MANAGEMENT UPDATE.
WHY TEACHERS WORRY ABOUT RETIREMENT
“Most public pension plans without Social Security – which account for about 27% of state and local workers, including 40% of teachers—fail to meet The Pew Charitable Trusts’ guidelines for retirement security for career workers,” according to a March report from the Pew Charitable Trusts by Mollie Mills and Aleena Oberthur.
By contrast, according to Pew, practically all of the plans that participate in Social Security “provide or come close to providing retirees with at least 90% of their preretirement take-home pay, Pew’s target replacement income ratio.

This outcome wasn’t the design for entities that lack access to Social Security. The Federal law that allows them to opt out of Social Security requires that they provide retirement benefits that are comparable to the rest. Unfortunately, it hasn’t worked that way.

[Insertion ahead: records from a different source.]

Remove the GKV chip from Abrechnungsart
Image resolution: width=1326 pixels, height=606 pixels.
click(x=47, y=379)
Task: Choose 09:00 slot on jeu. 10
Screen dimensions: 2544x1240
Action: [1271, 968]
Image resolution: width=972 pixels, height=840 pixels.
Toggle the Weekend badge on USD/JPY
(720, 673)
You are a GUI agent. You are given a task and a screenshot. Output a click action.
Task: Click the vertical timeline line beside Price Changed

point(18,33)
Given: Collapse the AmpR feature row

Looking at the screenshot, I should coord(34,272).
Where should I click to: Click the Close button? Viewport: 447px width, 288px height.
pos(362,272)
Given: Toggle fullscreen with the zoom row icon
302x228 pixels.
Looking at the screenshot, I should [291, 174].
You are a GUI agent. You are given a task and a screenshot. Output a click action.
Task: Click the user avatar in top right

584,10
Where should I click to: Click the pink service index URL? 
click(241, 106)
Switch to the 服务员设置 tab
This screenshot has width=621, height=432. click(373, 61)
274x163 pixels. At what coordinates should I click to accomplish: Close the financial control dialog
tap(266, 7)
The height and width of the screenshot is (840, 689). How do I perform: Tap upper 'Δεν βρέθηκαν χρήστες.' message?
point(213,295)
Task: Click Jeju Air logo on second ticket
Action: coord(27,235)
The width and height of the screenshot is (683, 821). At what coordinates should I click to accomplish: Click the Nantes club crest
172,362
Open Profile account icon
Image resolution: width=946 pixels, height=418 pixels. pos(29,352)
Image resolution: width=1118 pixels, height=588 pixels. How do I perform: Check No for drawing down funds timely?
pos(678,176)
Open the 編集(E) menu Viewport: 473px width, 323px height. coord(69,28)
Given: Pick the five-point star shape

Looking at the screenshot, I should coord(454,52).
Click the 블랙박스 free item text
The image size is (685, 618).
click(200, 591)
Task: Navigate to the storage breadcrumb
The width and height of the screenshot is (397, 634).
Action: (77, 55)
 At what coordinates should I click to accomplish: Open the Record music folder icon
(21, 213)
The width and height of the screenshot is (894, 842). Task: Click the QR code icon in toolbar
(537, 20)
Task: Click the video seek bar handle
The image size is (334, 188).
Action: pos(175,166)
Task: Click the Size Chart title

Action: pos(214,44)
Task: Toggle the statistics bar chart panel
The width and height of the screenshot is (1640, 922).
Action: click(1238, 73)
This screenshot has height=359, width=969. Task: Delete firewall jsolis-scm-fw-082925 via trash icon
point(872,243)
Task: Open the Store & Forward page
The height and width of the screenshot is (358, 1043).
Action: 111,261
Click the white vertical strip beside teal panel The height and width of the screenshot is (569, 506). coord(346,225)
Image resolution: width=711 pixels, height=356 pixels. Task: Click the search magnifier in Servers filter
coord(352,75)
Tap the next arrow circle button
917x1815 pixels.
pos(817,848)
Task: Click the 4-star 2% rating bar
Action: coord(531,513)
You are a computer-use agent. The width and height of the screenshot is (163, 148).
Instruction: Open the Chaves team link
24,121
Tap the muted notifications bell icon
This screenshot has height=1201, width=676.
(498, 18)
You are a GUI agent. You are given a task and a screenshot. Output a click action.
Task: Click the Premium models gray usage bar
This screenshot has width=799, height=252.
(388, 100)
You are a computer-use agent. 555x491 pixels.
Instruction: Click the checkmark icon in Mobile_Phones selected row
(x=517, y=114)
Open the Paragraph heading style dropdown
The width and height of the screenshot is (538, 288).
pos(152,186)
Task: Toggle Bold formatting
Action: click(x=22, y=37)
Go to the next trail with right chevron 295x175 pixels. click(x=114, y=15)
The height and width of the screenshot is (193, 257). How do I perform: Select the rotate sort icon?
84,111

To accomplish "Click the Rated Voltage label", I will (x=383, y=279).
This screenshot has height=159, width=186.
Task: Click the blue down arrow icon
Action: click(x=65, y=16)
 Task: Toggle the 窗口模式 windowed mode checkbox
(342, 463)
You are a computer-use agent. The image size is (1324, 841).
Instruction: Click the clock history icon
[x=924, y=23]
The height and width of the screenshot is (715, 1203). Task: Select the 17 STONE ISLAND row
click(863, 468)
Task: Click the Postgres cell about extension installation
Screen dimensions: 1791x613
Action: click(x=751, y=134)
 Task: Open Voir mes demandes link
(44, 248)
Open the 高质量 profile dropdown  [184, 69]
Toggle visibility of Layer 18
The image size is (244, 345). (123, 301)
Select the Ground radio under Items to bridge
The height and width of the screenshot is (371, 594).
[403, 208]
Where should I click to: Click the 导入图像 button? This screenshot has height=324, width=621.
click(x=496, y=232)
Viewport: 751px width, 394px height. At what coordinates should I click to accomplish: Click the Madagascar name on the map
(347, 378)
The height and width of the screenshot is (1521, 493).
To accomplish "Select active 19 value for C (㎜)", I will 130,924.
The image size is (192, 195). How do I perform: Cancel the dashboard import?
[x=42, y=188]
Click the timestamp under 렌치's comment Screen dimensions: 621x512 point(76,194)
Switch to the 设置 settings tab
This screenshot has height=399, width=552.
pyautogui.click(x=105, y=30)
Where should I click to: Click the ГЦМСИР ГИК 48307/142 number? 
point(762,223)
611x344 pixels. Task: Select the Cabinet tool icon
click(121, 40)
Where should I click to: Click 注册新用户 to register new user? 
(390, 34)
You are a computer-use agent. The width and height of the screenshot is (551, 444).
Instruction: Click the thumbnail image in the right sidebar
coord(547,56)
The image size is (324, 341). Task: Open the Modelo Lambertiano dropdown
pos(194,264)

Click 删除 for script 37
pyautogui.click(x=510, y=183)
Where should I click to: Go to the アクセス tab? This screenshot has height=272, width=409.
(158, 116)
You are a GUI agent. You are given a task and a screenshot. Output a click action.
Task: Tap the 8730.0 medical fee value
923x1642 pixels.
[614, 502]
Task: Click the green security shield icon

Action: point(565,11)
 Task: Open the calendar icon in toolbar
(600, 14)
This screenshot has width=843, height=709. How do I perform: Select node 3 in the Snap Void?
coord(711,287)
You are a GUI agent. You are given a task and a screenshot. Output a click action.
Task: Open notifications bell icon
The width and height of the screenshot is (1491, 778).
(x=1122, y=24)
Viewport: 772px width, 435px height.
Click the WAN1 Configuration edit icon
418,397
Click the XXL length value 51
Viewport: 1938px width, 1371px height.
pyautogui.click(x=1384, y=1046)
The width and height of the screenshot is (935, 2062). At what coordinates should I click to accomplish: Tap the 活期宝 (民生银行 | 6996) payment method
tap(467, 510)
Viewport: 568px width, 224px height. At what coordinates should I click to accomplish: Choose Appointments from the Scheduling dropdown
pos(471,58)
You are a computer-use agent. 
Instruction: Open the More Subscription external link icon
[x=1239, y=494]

Despite the fact that retirement plans that don’t participate in Social Security tend to provide higher benefits than those that do, “public workers in states that do not participate in Social Security fall behind” reports Pew. “That’s because those in participating states often receive healthy state-sponsored benefits—in addition to ones from Social Security. And these differences are exacerbated by the fact that workers receiving Social Security benefits tend to be protected by cost-of-living adjustments (COLAs) that are higher than those offered by most public sector retirement programs.” In fact, Social Security has provided COLAs that keep up with inflation, while other types of state or local benefits haven’t come close.
Aware of this issue some state and local systems have been making efforts to help employees without Social Security to keep up.
For example, according to Pew, “The Public School Retirement System of Missouri, a defined benefit plan for the state’s teachers, offers a substantial 2.55% multiplier for members with at least 32 years of service and a COLA based on the Consumer Price Index, with a cap. In addition to offering a generous benefit, plan members’ contribution rates are relatively high, which drives the take-home pay adjusted replacement rate to slightly over 100%.”
As the report concludes “there is no one approach that works for all, but state policymakers can look to creative and tested solutions to ensure that workers continue to have sufficient income once they retire.”